CHAPTER X.
THE QUEEN'S DEFENCE.
CAROLINE MATILDA'S FEELINGS—ADVOCATE ULDALL—THE DEFENCE—THE QUEEN'S INNOCENCE—A FAIR TRIAL DEMANDED—CHARACTER OF THE EVIDENCE—THE LAW OF ADULTERY—VALUE OF EVIDENCE—STRUENSEE'S FAVOUR—FRAULEIN VON EYBEN—TRIFLES LIGHT AS AIR—THE QUEEN'S ATTENDANTS—A FLAW IN THE ARGUMENT—REVERDIL'S APPEAL—THE SENTENCE.
So soon as Advocate Bang had concluded his indictment, the queen's advocate, Uldall, requested an adjournment of the court for eight or ten days, so that he might have sufficient time to consult with his exalted client about the defence to be offered. This being granted, Uldall proceeded to Kronborg, where he had a long, important, and affecting consultation with the queen. The unfortunate princess was standing, at a tender age, and adorned with all the gifts which could have ensured permanent felicity, on the verge of an abyss, in which her honour, her dignity, her peace, would be swallowed up for ever. A single day might tear from her her husband, children, and throne: and she would survive this loss! what fearful reflections! The queen felt them in their full extent: her whole feeling was poured into the expressions in which she depicted to Uldall the terrible images that occupied her mind.
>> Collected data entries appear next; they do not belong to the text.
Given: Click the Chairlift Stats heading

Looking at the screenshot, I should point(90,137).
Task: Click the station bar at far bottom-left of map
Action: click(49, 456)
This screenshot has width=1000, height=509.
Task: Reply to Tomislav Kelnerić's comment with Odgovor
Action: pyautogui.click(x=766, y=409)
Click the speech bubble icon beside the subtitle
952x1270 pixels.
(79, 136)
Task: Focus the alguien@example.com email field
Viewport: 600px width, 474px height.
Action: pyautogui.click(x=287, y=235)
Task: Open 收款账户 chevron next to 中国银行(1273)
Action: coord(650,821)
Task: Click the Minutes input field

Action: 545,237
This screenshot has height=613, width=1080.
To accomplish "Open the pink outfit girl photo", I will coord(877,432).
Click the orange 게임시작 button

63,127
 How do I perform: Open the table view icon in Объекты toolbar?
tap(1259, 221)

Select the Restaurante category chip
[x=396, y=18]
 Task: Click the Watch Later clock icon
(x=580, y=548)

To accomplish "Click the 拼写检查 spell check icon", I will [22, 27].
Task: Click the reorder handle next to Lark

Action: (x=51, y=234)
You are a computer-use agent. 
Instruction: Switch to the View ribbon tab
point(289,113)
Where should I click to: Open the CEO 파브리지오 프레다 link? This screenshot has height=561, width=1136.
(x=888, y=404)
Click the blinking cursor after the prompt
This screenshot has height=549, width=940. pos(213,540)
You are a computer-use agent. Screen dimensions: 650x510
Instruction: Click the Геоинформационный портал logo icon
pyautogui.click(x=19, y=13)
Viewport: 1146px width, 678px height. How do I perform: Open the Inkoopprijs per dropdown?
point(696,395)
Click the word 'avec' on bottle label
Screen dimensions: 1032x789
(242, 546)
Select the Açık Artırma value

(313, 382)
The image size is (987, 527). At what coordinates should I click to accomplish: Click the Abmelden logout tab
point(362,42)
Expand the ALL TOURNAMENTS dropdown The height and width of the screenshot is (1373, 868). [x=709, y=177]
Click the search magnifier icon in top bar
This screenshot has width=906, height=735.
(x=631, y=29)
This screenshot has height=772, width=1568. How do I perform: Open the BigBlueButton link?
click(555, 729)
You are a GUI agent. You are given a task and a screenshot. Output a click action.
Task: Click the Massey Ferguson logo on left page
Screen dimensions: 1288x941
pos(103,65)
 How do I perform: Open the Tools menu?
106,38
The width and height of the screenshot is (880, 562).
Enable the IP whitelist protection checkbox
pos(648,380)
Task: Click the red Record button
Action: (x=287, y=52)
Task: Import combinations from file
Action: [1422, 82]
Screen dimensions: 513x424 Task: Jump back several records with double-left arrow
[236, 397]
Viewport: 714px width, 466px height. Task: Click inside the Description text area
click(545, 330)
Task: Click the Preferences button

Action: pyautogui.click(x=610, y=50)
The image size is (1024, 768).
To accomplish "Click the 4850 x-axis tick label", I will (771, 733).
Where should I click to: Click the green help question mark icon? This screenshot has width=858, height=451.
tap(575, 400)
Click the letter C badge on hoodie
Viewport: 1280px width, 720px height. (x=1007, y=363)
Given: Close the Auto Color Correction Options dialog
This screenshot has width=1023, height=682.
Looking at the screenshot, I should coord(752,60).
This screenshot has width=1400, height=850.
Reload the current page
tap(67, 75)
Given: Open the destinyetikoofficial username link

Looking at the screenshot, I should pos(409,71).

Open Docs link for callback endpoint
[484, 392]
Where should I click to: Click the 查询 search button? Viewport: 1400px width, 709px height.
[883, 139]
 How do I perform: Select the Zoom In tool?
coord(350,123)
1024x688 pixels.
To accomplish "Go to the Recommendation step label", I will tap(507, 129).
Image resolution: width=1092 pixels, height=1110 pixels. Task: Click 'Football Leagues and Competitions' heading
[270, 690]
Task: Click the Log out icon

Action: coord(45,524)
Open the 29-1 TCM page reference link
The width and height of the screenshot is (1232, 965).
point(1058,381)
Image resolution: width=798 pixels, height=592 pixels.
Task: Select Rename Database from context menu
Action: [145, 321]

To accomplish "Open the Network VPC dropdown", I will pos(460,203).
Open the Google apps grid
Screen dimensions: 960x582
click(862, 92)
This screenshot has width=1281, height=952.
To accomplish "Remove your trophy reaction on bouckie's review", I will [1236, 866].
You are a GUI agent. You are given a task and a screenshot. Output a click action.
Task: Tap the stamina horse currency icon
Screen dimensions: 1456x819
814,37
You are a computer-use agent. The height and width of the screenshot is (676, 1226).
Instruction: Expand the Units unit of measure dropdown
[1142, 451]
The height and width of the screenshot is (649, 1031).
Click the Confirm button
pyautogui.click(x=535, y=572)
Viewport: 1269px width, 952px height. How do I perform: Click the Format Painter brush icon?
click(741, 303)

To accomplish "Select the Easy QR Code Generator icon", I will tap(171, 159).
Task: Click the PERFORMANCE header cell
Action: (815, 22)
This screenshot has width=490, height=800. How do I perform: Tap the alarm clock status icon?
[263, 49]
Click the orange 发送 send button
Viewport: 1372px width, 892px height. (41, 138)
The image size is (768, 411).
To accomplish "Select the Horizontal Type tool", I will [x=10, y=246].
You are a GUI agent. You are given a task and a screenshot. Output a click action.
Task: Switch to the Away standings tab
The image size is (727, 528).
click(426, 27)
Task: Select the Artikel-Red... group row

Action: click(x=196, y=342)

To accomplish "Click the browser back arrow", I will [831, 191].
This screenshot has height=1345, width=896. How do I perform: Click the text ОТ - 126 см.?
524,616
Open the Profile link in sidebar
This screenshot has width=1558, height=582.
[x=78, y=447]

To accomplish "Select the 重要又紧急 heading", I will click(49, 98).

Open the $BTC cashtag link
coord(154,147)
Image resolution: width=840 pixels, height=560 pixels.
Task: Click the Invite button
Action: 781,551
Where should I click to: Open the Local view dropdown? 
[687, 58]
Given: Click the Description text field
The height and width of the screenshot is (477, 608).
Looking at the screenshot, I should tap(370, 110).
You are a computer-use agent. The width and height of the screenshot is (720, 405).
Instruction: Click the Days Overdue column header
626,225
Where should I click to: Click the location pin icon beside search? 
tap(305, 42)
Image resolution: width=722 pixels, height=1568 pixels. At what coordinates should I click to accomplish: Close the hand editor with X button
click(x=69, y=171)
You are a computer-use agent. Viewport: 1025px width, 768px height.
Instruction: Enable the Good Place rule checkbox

"I should be inconsolable," she said to him, "if the least of my actions could inflict injury on the king, or his monarchy. I was, perhaps, incautious, but never wicked: my sex, my age, the circumstances in which I was, must serve as my apology. I was ever too quiet against suspicion, and this tranquillity may have led me astray. The laws speak against me; I humbly honour their terrible meaning, and feel that they must speak against me from the lips of my judges. I trust that they will lose their sharpness in such mouths. The king, my consort, must confirm their sentence. Oh! then my whole hope springs into life again! He will not repulse me, he will not hurl me into endless misery."
The queen's tears and sighs frequently interrupted this affecting speech; and at last she found some rest, more in her own weakness than in any alleviation of the painfulness of her feelings. She addressed Uldall with greater calmness, and arranged with him the arguments he should employ in her defence.[77]
The second session of the Extraordinary Council was held on April 2, and the following defence was submitted:—
Uldall's Defence of Queen Caroline Matilda.[78]
With unfeigned emotion I proceed to the fulfilment of the duty which the welfare of the queen, and the will of the king, impose on me.